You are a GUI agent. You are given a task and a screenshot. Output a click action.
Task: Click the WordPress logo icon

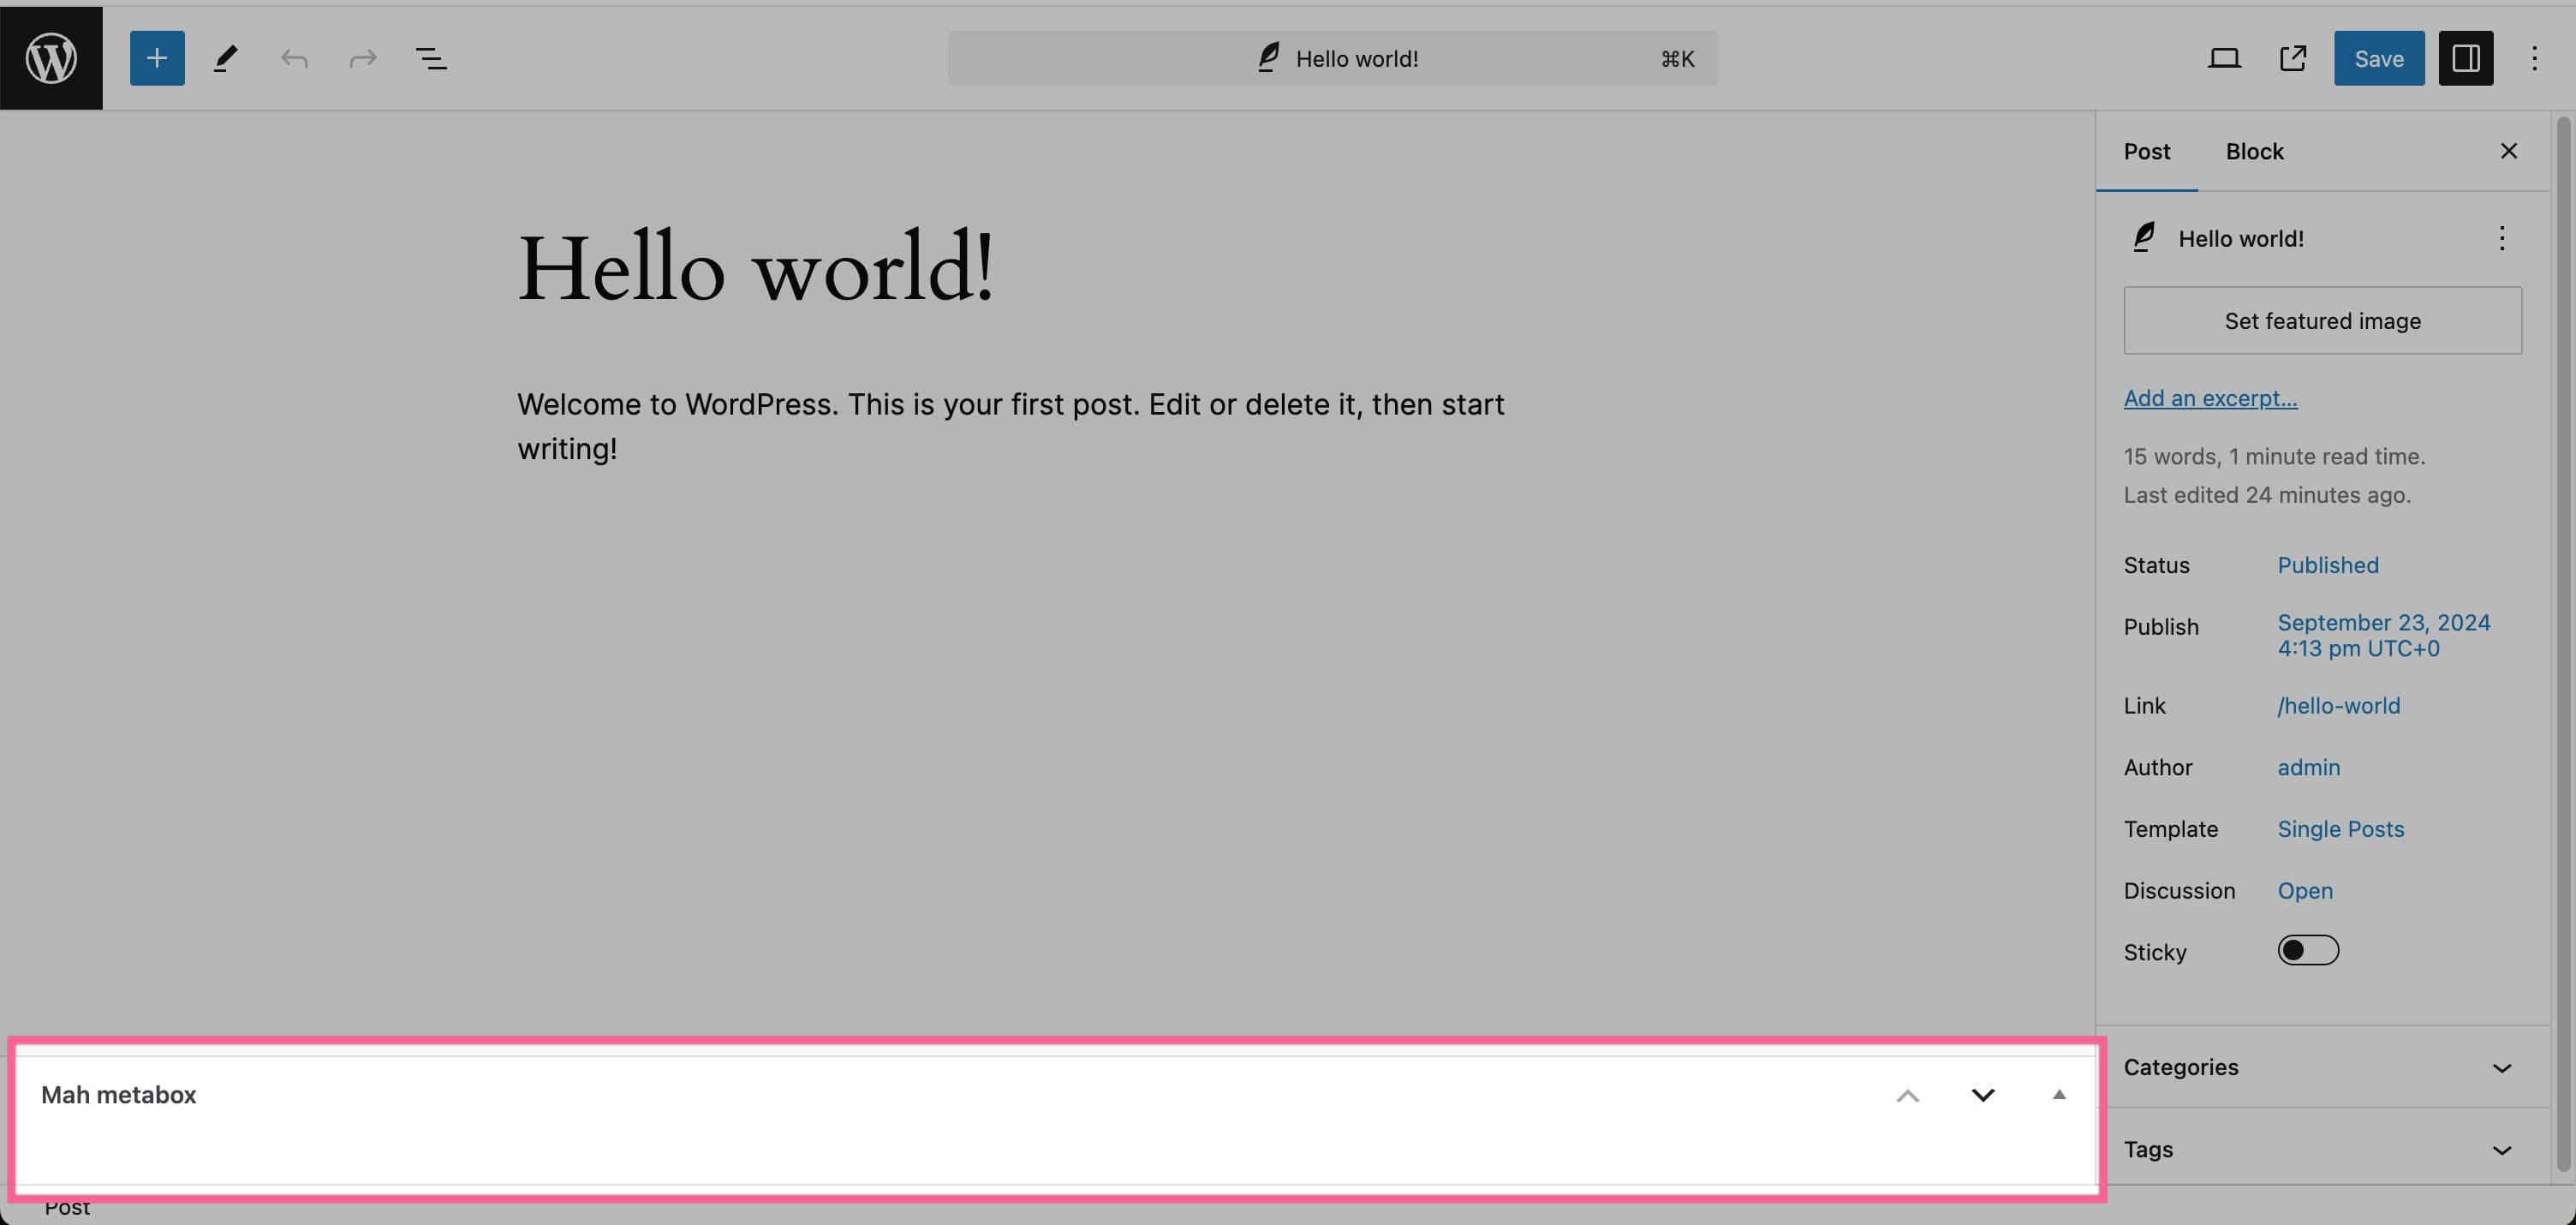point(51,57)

--

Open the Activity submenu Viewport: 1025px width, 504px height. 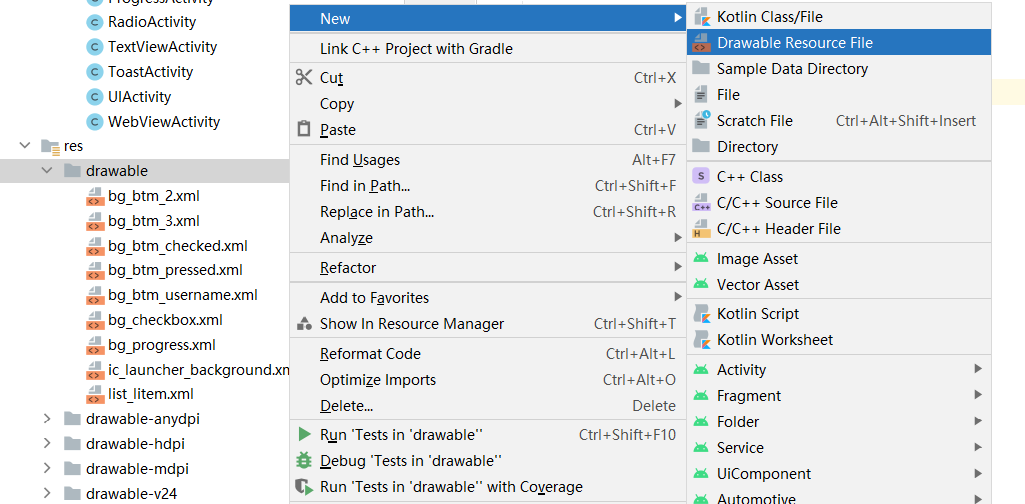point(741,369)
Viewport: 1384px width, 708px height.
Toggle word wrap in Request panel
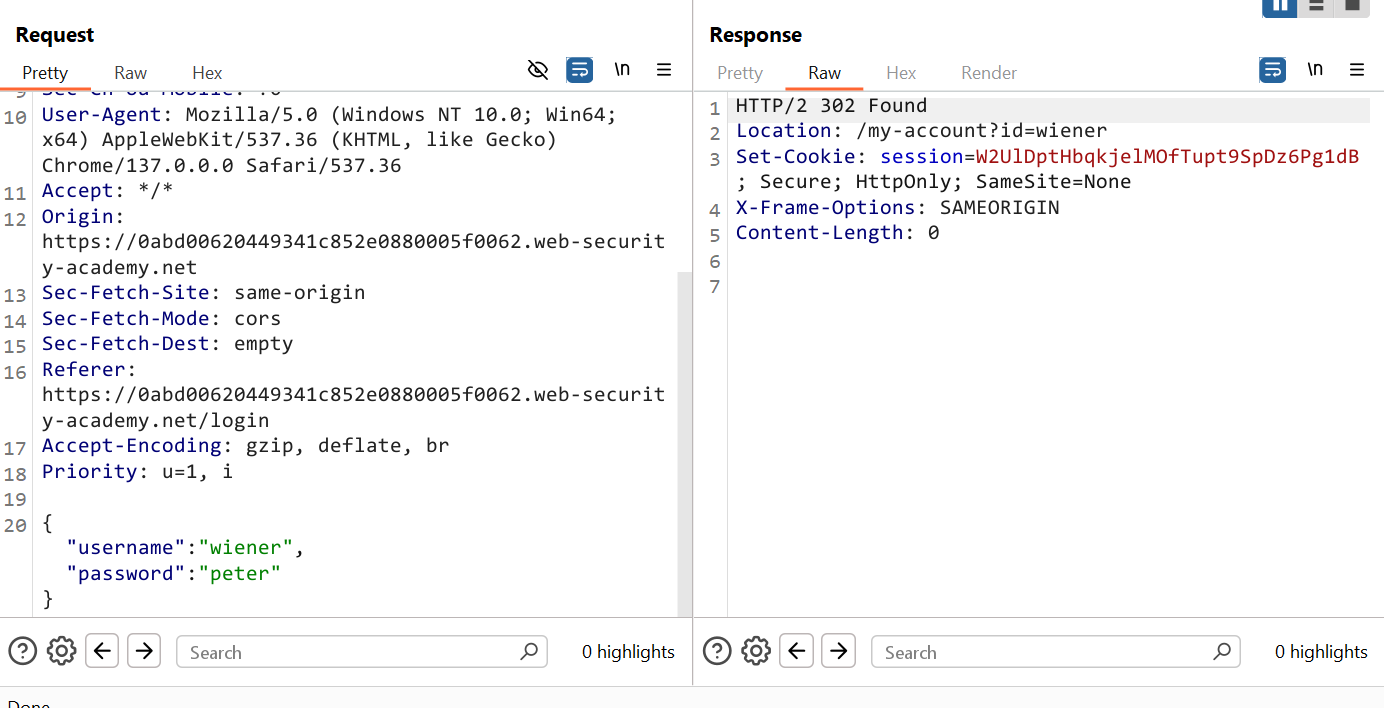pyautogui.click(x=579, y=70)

**What to produce:**
Quote the items from the line containing "Viewport: 1384px width, 708px height." through the line containing "pyautogui.click(x=579, y=70)", including both of those lines. Omit the pictures.

**Task answer:**
Viewport: 1384px width, 708px height.
Toggle word wrap in Request panel
pyautogui.click(x=579, y=70)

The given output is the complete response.